China's central bank, the People’s Bank of China, has suddenly announced that its digital currency, the digital RMB (Renminbi or Chinese Yuan), is now fully connected for cross-border transactions with 10 ASEAN countries and 6 Middle Eastern nations. This means that 38% of global trade volume is now entering the era of the digital Yuan, bypassing the traditional SWIFT system, which has long been dominated by the US dollar.
The Economist has described this shift as the “first battle of the Bretton Woods 2.0 system”—a financial war that is changing the structure of the global economy using blockchain technology.

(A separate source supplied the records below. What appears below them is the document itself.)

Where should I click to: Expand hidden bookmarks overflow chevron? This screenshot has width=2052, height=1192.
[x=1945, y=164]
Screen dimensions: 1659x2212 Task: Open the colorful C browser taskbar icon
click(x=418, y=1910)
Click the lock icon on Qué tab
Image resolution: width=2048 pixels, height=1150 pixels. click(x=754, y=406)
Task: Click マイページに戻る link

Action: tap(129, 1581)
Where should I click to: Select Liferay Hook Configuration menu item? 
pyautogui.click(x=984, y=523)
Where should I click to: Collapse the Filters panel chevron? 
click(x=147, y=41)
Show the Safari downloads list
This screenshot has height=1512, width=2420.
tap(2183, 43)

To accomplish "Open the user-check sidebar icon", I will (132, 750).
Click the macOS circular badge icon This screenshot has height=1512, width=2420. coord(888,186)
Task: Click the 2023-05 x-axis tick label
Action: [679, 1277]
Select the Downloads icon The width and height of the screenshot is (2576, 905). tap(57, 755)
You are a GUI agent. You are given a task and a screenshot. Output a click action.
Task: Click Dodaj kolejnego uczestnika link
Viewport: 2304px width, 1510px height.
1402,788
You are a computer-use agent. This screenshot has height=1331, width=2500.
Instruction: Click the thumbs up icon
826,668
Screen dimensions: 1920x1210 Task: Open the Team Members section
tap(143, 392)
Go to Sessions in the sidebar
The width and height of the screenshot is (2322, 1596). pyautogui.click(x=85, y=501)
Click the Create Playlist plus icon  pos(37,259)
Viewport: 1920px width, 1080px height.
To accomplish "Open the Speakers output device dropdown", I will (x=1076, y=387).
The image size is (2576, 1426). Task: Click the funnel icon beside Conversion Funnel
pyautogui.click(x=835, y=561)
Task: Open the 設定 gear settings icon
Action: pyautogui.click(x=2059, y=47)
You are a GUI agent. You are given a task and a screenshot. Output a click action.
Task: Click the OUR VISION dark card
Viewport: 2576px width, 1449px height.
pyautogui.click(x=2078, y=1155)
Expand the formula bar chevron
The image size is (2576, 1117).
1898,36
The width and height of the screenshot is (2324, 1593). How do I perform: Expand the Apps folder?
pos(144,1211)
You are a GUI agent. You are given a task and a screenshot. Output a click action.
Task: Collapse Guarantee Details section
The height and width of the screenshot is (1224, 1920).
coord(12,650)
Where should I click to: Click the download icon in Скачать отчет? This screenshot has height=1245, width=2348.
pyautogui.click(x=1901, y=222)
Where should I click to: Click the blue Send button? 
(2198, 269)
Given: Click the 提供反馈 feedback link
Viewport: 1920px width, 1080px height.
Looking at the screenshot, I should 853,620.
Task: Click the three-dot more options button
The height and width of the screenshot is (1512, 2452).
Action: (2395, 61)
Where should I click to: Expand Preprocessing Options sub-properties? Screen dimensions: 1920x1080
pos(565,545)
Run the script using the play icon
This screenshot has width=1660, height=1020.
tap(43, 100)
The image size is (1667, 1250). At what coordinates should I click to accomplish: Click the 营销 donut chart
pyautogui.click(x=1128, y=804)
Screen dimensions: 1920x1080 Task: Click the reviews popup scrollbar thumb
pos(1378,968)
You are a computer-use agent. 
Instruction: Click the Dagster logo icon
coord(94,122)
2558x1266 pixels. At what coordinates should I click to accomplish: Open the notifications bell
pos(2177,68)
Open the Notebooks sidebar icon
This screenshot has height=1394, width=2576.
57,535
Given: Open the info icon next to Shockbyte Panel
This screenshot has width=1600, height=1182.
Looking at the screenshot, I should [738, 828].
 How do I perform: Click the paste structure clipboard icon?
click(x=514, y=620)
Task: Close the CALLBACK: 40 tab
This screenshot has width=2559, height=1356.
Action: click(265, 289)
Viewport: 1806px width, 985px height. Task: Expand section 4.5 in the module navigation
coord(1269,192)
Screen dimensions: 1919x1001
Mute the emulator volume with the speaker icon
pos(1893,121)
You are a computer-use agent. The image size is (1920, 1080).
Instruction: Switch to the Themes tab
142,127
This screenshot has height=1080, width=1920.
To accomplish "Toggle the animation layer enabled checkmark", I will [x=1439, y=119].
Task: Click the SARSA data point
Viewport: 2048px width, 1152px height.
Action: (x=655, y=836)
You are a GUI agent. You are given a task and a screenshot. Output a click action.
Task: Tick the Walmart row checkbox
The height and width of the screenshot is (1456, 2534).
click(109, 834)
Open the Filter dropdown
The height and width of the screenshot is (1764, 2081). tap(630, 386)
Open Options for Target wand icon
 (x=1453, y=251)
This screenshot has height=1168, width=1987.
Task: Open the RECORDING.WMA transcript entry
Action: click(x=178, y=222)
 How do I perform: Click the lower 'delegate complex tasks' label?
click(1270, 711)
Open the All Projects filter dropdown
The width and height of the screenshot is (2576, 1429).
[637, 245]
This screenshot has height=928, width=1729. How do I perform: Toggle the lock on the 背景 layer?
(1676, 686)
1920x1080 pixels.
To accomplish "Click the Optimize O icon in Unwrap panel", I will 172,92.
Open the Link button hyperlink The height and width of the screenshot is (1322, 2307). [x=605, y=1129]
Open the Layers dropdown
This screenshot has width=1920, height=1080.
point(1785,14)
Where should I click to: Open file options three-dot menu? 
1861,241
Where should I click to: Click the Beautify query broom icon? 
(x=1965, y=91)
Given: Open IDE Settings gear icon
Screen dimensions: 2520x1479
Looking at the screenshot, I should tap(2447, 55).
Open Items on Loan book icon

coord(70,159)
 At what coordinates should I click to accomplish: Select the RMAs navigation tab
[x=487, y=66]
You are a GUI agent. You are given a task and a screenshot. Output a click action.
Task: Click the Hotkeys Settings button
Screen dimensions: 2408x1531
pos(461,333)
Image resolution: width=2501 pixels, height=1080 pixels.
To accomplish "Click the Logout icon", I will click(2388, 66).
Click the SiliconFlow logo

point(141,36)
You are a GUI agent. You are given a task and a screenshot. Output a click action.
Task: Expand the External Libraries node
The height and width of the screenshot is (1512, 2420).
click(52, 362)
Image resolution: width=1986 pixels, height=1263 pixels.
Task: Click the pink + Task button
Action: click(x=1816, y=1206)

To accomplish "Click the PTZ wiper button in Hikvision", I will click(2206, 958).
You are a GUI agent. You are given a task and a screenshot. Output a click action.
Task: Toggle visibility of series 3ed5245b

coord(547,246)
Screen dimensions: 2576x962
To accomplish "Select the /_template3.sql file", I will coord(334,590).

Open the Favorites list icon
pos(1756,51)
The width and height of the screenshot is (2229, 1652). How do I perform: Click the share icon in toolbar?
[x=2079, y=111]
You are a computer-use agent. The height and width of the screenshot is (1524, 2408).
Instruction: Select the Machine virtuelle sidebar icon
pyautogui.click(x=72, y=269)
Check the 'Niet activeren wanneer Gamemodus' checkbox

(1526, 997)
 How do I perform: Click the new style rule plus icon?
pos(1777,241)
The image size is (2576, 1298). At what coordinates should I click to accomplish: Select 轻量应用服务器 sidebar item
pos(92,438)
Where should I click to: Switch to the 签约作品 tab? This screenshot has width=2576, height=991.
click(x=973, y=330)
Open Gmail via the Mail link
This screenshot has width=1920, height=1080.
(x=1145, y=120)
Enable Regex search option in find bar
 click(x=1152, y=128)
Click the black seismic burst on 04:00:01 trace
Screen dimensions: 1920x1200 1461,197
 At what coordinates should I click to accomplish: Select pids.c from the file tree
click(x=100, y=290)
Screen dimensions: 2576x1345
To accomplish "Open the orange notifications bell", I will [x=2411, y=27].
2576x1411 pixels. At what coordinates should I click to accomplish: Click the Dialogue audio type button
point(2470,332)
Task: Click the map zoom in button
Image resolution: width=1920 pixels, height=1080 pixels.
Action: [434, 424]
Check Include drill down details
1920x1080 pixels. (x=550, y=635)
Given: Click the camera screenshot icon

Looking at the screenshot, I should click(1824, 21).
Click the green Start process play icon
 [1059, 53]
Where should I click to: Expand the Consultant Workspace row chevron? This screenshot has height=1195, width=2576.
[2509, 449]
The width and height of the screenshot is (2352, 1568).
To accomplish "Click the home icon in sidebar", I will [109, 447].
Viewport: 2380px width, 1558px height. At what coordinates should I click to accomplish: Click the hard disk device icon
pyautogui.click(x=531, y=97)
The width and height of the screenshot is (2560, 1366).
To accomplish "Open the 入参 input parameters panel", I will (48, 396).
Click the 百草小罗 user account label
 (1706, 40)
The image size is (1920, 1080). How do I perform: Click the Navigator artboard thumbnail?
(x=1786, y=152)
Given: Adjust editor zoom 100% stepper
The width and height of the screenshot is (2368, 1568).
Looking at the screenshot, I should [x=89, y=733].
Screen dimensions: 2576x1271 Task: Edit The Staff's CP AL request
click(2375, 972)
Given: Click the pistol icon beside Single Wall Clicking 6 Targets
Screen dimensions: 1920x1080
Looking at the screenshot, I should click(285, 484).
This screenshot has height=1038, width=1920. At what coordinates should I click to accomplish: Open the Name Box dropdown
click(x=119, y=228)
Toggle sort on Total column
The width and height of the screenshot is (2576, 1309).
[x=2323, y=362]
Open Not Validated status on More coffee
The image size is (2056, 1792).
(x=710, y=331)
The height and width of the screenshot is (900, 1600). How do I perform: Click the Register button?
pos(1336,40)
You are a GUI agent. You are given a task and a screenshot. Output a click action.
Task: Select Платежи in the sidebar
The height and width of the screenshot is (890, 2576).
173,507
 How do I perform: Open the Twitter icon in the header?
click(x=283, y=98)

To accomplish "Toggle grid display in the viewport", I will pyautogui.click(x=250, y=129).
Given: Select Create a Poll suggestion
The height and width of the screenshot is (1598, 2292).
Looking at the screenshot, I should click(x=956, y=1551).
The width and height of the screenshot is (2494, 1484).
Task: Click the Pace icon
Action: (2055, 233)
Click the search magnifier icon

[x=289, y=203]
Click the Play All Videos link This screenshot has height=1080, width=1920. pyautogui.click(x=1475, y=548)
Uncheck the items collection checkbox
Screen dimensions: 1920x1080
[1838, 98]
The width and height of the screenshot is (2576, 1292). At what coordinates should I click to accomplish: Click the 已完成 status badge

While the SWIFT system still takes 3 to 5 days to complete international payments, China’s Digital Currency Bridge has reduced the processing time to just 7 seconds. In a pilot test between Hong Kong and Abu Dhabi, a company paid its supplier in the Middle East using the digital Yuan. Instead of the payment passing through six different banks, it was sent directly using a distributed ledger, reducing the transaction fee by 98%. This “lightning-fast payment” system has made the old dollar-based system look outdated.
What’s even more concerning for the West is China’s technological lead in digital currency. The blockchain behind the digital Yuan not only keeps transactions traceable but also automatically enforces anti-money laundering regulations. In a project called “Two Countries, Two Parks” between China and Indonesia, the first cross-border payment using the digital Yuan was completed in just 8 seconds, from order confirmation to payment settlement—making it 100 times more efficient than traditional methods. Because of this, 23 central banks worldwide have joined the pilot project, and energy traders in the Middle East have already cut their transaction costs by 75%.
This technological revolution is reshaping the concept of financial independence. When the US tried to impose sanctions on Iran using the SWIFT system, China had already built a full digital Yuan payment system in Southeast Asia. In 2024, cross-border settlements using the RMB with ASEAN countries reached 5.8 trillion Yuan, a 120% increase from 2021. Countries like Malaysia and Singapore have added the Yuan to their foreign reserves, and Thailand completed its first oil payment using the digital Yuan. This powerful wave of “de-dollarization” is so strong that even the Bank for International Settlements said, “China is setting the rules of the game in the digital currency era.”
What’s even more surprising is China’s strategic planning. The digital Yuan is not just a payment tool—it is also a core part of China’s Belt and Road Initiative. Projects like the China-Laos railway and the Jakarta-Bandung high-speed railway are using the digital Yuan alongside Beidou navigation and quantum communication technology to create a Digital Silk Road. When European car companies make freight payments via the Arctic route in digital Yuan, China boosts trade efficiency by up to 400% using blockchain technology. This “virtual-real strategy” has now become a serious challenge to the global dominance of the US dollar.
Today, 87% of countries have aligned with China’s digital Yuan system, and the volume of cross-border payments has exceeded 1.2 trillion US dollars. While the United States is still debating whether digital currency is a threat to the dollar’s power, China has already quietly built a digital payment network covering 200 countries.
This silent financial revolution isn’t just about currency—it’s about who will control the lifeblood of the global economy in the future.